** What this task involves **
Your copy begins at the line with "At what coordinates" and runs through the end of the data below. Set down only those lines exactly, without pictures.

** Available data **
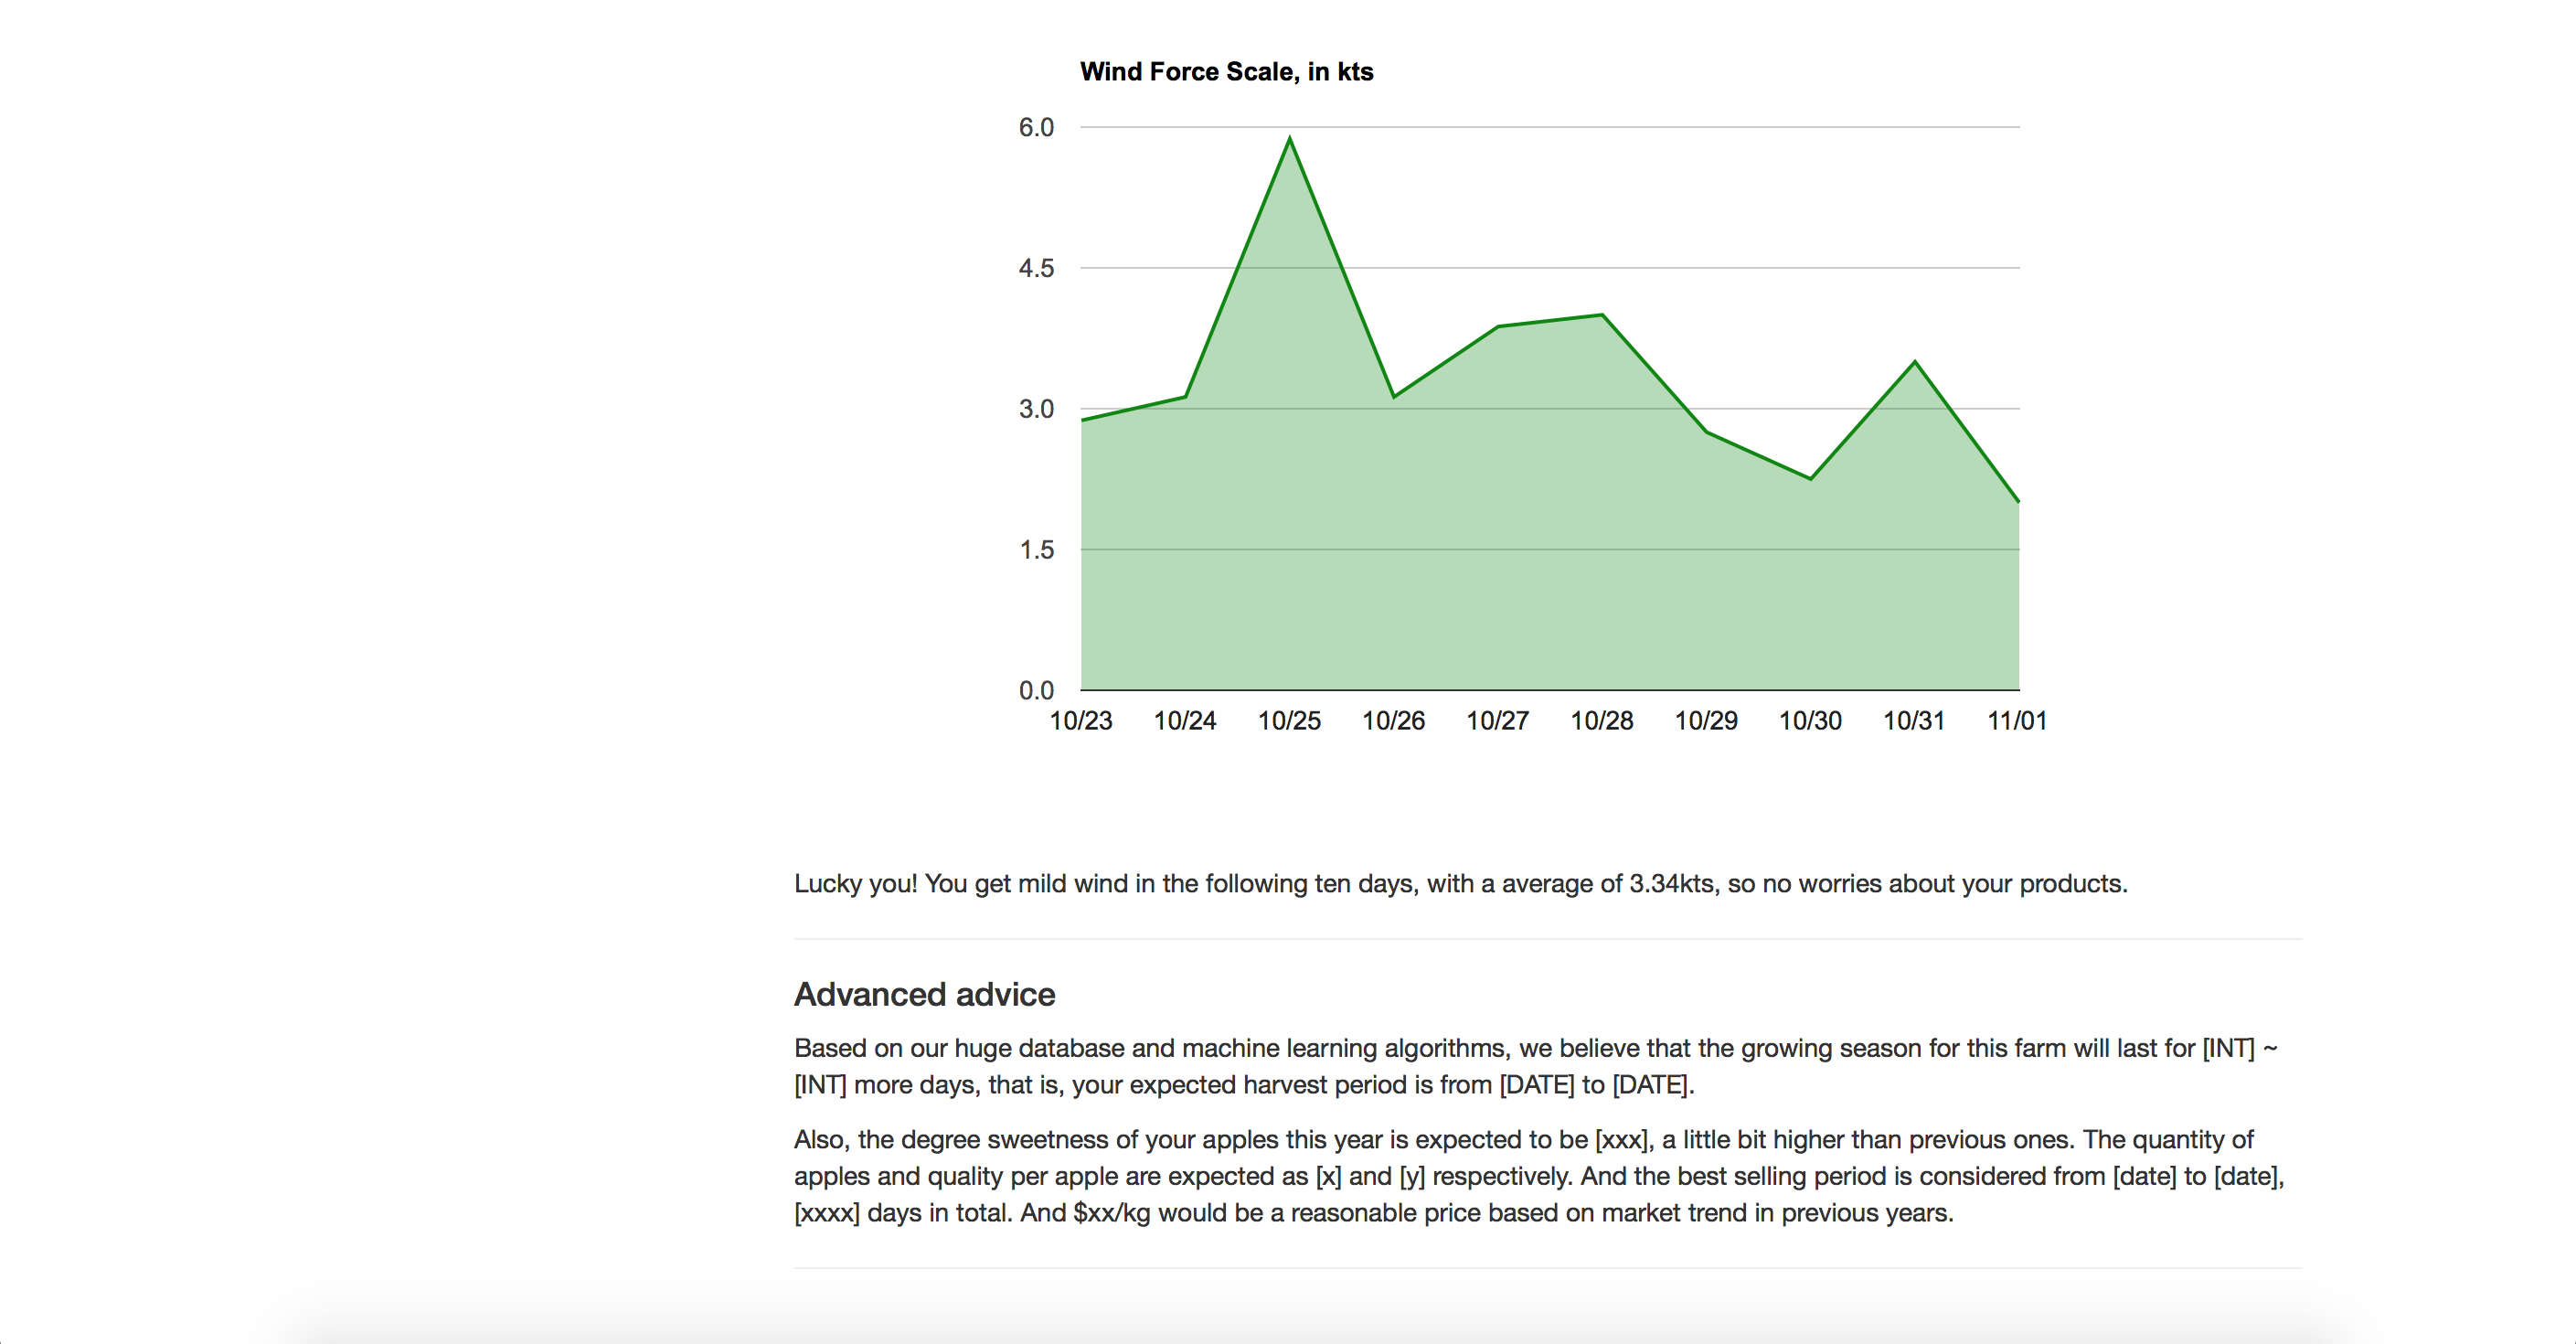Click the 'Wind Force Scale, in kts' chart title
This screenshot has width=2576, height=1344.
1226,72
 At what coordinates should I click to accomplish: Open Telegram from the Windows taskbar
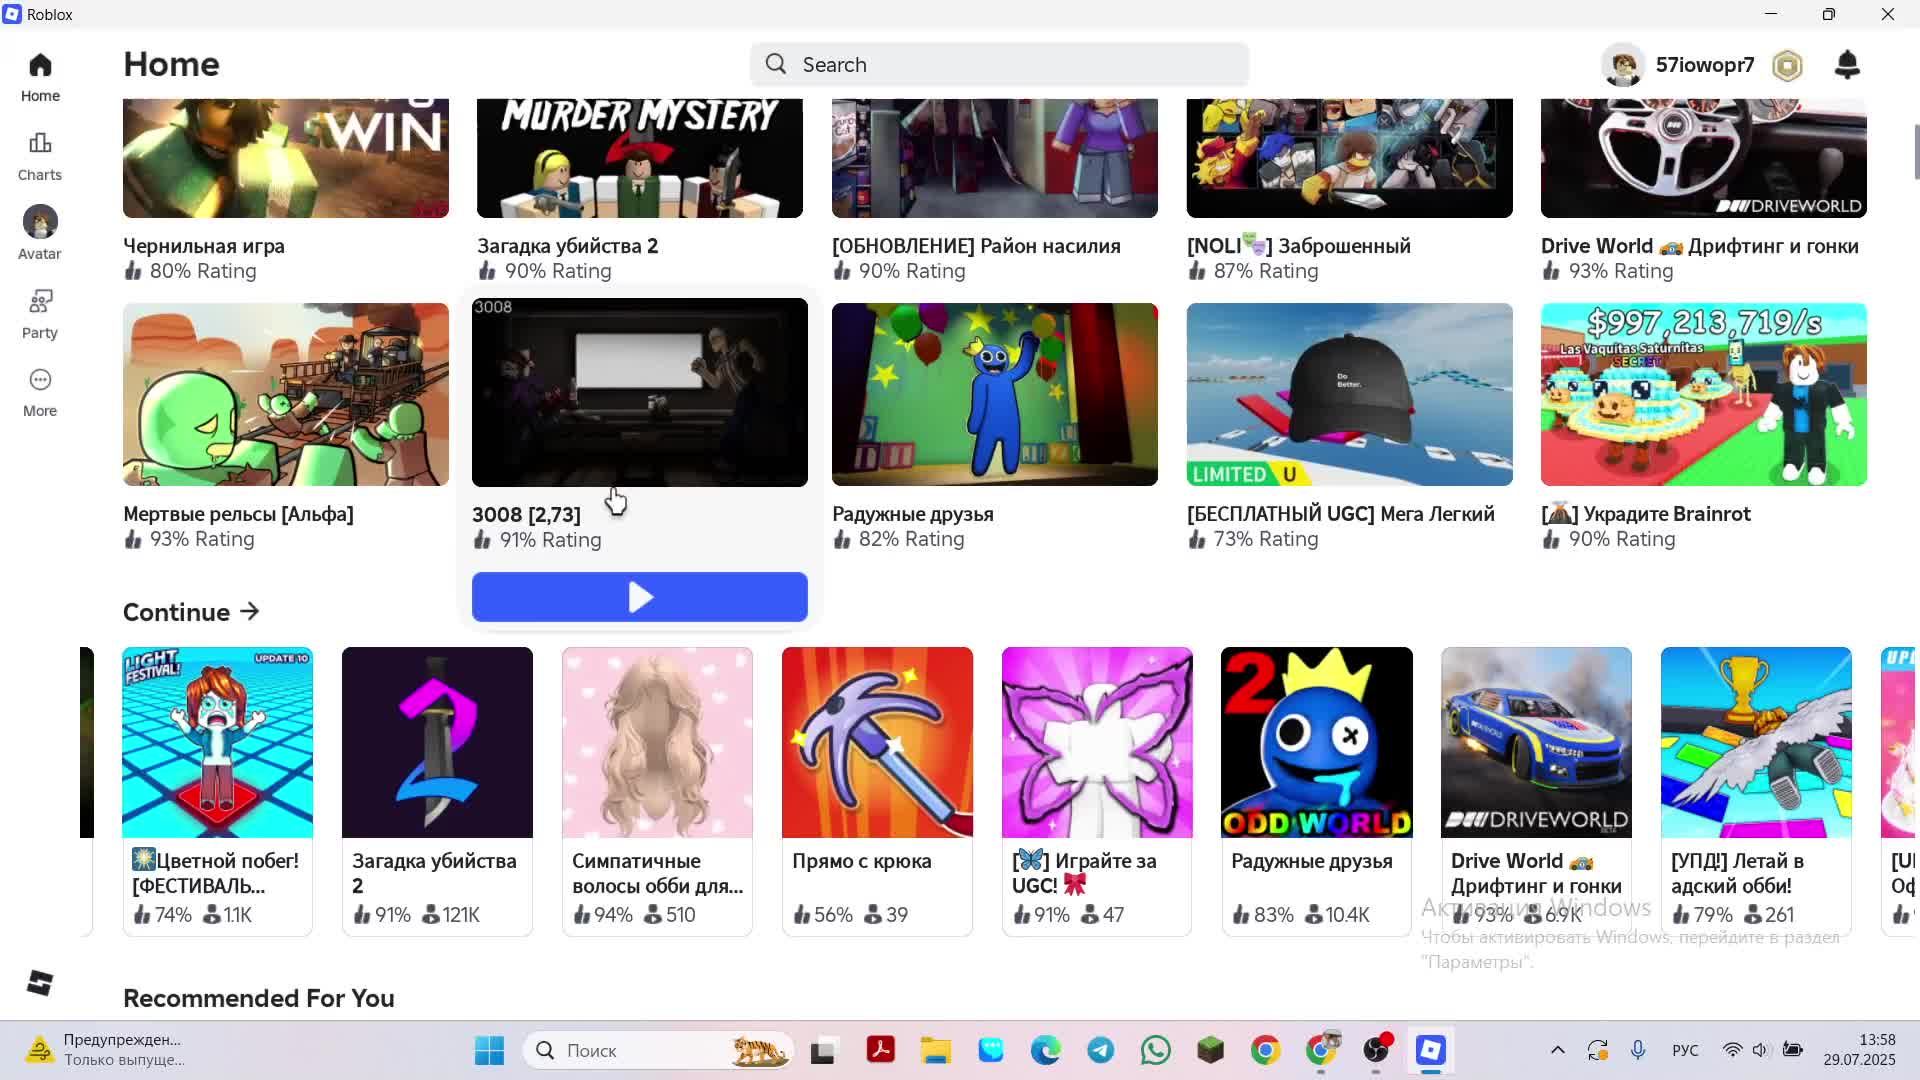coord(1101,1050)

** Your solution **
 At what coordinates should I click to accomplish: Open Telegram from the Windows taskbar
coord(1101,1050)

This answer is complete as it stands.